I’ve taken the bus between Butare and Kigali a few times now. It’s a pleasant two hour ride along a curvy road. Aside from the occasional whimper from an impossibly well-behaved baby, it’s usually a quiet ride: passengers lean their heads on the seats next to theirs and sleep, they read day old newspapers or listen to talk radio played by the driver at a reasonable volume.

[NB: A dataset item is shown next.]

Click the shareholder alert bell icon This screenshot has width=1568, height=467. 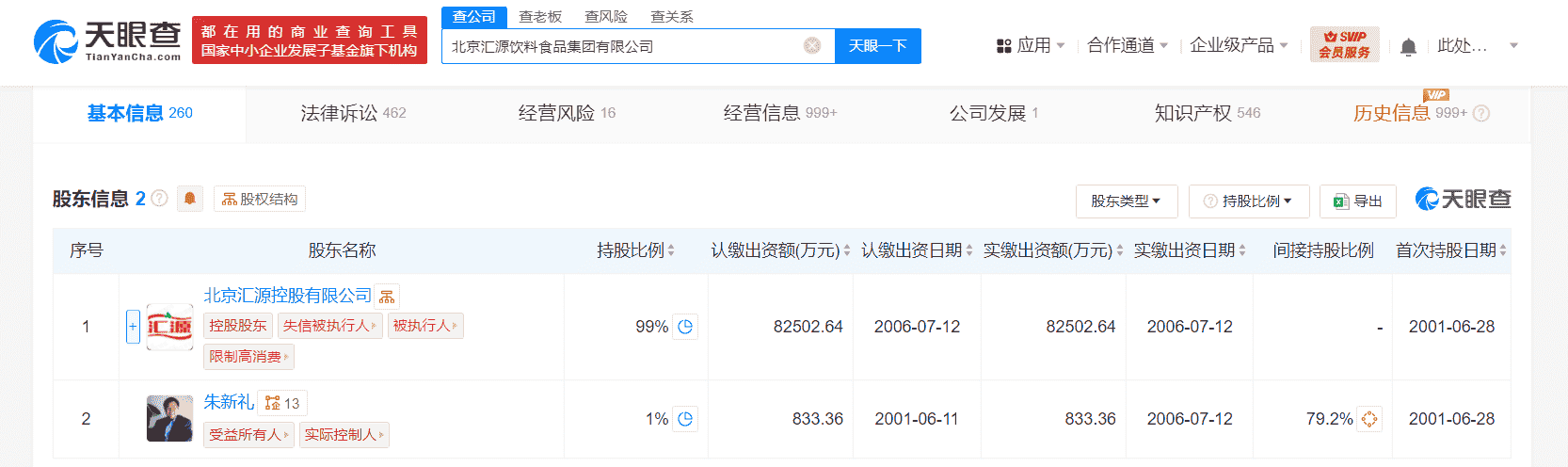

I spend a lot of time looking out the window: at the mud brick homes with terracotta roofs and wooden doors, all blending so easily into the hillside that they look like nature somehow built the homes itself; at the people walking purposefully along the sides of the road, many with whom I’m able to exchange a fleeting glance as we pass by; at the fields, the crops and the women who bend over at stab at the clumps of earth with their hoes. There’s a lot to look at. Unlike home, every stretch of this road is plodded by women wrapped in bright, colourful fabrics, by children with yellow plastic containers balanced on their heads and by men pushing bicycles loaded with stuffed burlap sacks. And unlike home, nearly every stitch of land along the way is cultivated.
I like the ride.
The other day I took a different bus, a big 70-seater, blue and white bus with the words the National University of Rwanda painted on the side. I rode the bus to and from Kigali with about 40 journalism students and a handful of lecturers. In this bus, the aisle becomes a spontaneous dance floor for the male students whose voices grow hoarse belting out well-known songs in Kinyarwanda, and whose hands must sting from clapping them together so hard to the beat in unison.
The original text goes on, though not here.